## SELECTED EXTRACT
These are three women who try to do it all and have it all and feel guilty or conflicted if they fall short. Vieira wants to be at the top of her profession but also wants to have a family and be the best possible mother. The vocal Worby struggles with being what is expected of her as a politician’s wife and being herself and pursuing her own career goals. Estabrook, an outstanding surgeon, fights the usual suspect - sexism - as she attempts to be the chief of breast surgery at a New York medical center where male candidates are sought instead. When she discovers that her 1984 starting salary was $40,000 less than her male peers, she balks. Next, she has to spend years fighting hospital officials and working herself into the ground until she is finally named chief.

In the end, the battle faced by these three women is in trying to make peace within themselves to survive sanely in a world where change moves at a snail’s pace.

For “Divided Lives,” the author purposely chose women who share the advantages of wealth, education and professional opportunity. Many readers undoubtedly will find themselves asking what struggles could a woman making a six-figure income have compared to a woman who earns an average or below-average income?

But, Walsh explains in the introduction to the book: “If these women of privilege were finding the challenges of balancing their lives a struggle, then that said something important about the condition of women generally and made it worth exploring just what is not working.”

The book opens with one of the most interesting and conflicted of the three situations - Vieira’s story. It is 1989. She is 35, nine months pregnant with her first child after three miscarriages in two years. About to go on a six-month maternity leave from the prime-time magazine show “West 57th,” Vieira is called into the office of David Burke, the president of CBS News.

He asks her the question of a lifetime: “Would you like to do ‘60 Minutes’?”

Diane Sawyer, the first female correspondent on the show, was leaving to go to ABC and CBS wanted Vieira to come aboard. However, Vieira’s reaction was not the one network executives expected. She hesitated.

(Stored entries)
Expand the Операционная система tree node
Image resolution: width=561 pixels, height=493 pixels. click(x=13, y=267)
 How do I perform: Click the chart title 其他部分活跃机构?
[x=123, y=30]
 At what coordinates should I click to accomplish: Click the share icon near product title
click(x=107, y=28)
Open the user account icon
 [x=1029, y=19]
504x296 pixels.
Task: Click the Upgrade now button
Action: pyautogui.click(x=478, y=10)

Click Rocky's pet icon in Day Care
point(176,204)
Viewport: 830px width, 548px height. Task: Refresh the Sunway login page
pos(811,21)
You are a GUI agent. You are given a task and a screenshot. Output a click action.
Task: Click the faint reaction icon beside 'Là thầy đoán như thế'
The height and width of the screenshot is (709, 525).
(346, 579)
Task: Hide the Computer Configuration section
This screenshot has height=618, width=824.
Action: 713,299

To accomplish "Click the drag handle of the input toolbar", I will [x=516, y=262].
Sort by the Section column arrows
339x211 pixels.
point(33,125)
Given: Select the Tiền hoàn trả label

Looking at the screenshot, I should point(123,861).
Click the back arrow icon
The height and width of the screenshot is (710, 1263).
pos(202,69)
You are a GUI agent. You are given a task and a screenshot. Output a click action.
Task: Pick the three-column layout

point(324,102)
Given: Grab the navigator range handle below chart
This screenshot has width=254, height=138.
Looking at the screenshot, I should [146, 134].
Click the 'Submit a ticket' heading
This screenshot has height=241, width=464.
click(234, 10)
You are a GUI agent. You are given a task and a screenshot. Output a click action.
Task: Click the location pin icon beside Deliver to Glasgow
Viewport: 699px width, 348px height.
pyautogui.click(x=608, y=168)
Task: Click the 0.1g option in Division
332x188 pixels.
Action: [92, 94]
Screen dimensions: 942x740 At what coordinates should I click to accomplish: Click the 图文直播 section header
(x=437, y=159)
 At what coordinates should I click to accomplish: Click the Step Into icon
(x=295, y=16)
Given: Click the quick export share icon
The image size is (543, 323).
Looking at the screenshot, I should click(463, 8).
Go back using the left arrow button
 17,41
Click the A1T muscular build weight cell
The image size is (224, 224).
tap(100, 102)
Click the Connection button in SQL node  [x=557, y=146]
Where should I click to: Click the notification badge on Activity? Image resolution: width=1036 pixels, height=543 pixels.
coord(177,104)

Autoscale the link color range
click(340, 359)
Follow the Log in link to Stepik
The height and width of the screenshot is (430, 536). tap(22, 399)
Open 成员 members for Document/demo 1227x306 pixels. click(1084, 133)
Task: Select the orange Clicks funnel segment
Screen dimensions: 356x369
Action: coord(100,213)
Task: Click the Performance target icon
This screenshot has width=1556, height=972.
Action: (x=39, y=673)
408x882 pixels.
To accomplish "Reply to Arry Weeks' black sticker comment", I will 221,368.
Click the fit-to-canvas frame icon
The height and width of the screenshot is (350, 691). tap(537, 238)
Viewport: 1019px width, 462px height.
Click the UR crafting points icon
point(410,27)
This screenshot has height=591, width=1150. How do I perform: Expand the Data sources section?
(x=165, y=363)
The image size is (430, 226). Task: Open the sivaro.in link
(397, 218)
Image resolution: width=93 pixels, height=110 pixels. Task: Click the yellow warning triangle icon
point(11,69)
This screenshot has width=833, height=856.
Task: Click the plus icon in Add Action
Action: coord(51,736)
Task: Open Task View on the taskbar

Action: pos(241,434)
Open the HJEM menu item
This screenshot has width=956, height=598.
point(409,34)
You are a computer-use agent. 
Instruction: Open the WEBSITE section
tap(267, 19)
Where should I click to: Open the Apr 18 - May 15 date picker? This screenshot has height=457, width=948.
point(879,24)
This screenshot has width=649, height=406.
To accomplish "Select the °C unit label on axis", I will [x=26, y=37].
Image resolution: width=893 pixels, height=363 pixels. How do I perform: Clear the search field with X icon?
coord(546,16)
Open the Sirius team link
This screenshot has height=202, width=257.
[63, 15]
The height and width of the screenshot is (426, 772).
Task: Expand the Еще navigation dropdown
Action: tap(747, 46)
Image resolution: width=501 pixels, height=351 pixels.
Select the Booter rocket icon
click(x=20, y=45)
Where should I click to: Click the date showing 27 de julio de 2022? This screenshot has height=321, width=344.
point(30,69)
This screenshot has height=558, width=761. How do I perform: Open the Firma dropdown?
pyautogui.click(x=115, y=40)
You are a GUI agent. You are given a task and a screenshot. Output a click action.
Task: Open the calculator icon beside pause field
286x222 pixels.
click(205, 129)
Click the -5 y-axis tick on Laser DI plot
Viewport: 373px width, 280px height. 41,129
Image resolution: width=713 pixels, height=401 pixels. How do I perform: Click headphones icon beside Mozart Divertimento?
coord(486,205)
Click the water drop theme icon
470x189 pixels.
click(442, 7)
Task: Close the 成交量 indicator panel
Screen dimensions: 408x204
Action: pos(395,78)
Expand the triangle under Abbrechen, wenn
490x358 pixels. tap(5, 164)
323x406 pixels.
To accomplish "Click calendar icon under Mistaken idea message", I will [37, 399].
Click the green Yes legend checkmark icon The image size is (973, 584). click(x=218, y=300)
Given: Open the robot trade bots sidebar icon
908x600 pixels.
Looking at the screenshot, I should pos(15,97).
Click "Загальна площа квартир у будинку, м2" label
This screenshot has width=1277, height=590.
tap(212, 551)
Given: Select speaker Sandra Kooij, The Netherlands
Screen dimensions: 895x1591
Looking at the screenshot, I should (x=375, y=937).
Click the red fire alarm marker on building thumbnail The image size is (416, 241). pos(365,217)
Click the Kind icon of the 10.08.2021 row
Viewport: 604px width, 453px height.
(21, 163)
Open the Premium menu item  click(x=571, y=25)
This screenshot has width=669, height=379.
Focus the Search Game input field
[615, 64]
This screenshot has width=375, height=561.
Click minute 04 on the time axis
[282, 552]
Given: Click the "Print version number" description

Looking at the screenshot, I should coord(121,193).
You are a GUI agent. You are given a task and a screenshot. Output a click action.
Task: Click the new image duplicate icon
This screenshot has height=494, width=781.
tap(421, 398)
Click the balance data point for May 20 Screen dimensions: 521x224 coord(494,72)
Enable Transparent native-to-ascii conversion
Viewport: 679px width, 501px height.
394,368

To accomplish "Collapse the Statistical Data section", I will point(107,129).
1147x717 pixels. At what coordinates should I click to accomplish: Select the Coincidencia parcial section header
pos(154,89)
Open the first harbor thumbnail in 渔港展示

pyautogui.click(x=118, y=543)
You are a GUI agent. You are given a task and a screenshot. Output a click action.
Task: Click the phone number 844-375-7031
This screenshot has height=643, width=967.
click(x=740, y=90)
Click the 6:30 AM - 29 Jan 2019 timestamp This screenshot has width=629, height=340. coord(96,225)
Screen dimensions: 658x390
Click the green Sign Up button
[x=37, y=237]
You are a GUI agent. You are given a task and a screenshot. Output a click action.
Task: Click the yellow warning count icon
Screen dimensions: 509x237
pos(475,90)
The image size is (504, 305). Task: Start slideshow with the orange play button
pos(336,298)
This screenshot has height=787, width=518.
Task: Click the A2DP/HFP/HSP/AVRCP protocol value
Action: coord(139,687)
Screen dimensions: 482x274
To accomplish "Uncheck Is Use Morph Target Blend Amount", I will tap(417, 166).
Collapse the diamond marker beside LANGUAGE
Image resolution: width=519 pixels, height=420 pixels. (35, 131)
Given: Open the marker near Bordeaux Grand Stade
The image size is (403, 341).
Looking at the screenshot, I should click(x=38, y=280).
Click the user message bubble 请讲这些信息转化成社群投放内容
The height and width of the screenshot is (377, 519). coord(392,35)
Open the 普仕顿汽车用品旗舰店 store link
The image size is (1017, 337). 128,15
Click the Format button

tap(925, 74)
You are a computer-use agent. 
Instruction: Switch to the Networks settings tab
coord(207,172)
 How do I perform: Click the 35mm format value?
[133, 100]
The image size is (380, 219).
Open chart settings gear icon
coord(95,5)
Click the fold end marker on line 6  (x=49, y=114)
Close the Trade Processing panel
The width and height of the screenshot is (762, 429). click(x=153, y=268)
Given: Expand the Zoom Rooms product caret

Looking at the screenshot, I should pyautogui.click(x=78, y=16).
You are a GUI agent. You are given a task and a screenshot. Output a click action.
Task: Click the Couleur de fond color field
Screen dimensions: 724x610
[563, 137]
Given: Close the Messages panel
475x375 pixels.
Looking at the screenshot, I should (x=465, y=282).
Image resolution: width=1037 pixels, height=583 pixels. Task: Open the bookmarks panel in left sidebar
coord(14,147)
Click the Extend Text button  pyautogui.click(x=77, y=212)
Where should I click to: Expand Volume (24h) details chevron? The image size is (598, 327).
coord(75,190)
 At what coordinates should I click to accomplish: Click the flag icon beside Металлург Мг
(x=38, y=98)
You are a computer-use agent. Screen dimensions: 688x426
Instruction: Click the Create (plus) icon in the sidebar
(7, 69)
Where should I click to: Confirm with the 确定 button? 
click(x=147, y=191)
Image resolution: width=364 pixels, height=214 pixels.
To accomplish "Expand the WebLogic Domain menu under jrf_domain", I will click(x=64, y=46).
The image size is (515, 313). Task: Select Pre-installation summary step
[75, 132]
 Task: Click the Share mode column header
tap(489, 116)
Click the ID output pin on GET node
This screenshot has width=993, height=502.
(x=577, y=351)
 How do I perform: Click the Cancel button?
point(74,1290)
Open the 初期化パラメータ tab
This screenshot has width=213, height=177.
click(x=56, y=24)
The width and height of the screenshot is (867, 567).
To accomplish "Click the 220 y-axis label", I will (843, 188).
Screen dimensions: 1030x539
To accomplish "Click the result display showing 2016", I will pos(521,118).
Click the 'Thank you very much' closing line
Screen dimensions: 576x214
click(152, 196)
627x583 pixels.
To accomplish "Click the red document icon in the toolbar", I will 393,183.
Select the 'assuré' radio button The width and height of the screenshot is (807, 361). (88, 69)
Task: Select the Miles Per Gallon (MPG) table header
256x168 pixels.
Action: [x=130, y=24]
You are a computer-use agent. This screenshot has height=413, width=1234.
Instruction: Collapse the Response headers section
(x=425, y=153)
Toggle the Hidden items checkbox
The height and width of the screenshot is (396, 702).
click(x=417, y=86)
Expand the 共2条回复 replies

## CHECK YOUR UNDERSTANDING
- A) Name every person the book review mentions by name.
- B) Render this sentence from the book review in Spanish: "In the end, the battle faced by these three women is in trying to make peace within themselves to survive sanely in a world where change moves at a snail’s pace."
The rows come from a separate source.

## ANSWERS BELOW
- A) Vieira, Worby, Estabrook, Walsh, David Burke, Diane Sawyer

- B) Al final, la batalla que enfrentan estas tres mujeres consiste en intentar hacer las paces consigo mismas para sobrevivir con cordura en un mundo donde el cambio avanza a paso de tortuga.